BOGOTÁ — A 2021 report from the United States (the Youth Risk Behavior Survey) found that 42% of the country's high-school students persistently felt sad and 22% had thought about suicide. In other words, almost half of the country's young people are living in despair and a fifth of them have thought about killing themselves.

Such chilling figures are unprecedented in history. Many have suggested that this might be the result of the COVID-19 pandemic, but sadly, we can see depression has deeper causes, and the pandemic merely illustrated its complexity.

I have written before on possible links between severe depression and the time young people spend on social media. But this is just one aspect of the problem. Today, young people suffer frequent and intense emotional crises, and not just for all the hours spent staring at a screen. Another, possibly more important cause may lie in changes to the family composition and authority patterns at home.

Firstly: Families today have fewer members, who communicate less among themselves.

Young people marry at a later age, have fewer children and many opt for personal projects and pets instead of having children. Families are more diverse and flexible.
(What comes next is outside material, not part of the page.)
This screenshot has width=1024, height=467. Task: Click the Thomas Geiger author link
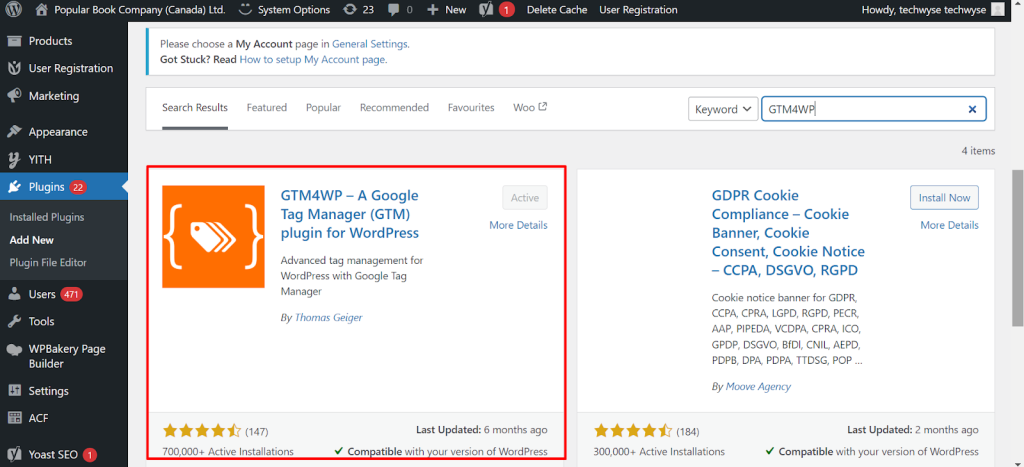(328, 317)
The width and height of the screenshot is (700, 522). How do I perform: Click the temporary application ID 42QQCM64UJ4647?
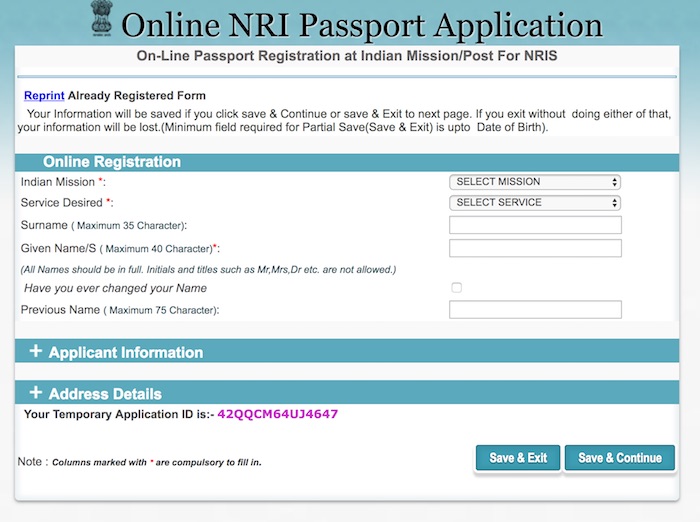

In many countries, the number of children per woman is close to or less than one (Singapore, Taiwan, South Korea, Hong Kong among others).

In Colombia, women have on average 1.9 children, compared to 7.6 in 1970. Worldwide, women aged 15 to 49 years have on average 2.4 children, or half the average figure for 1970. The changes are much more pronounced in cities and among middle and upper-income groups.

Of further concern today is the decline in communication time at home, notably between parents and children. This is difficult to quantify, but reasons may include fewer household members, pervasive use of screens, mothers going to work, microwave ovens that have eliminated family cooking and meals and, thanks to new technologies, an increase in time spent on work, even at home. Our society is addicted to work and devotes little time to minors.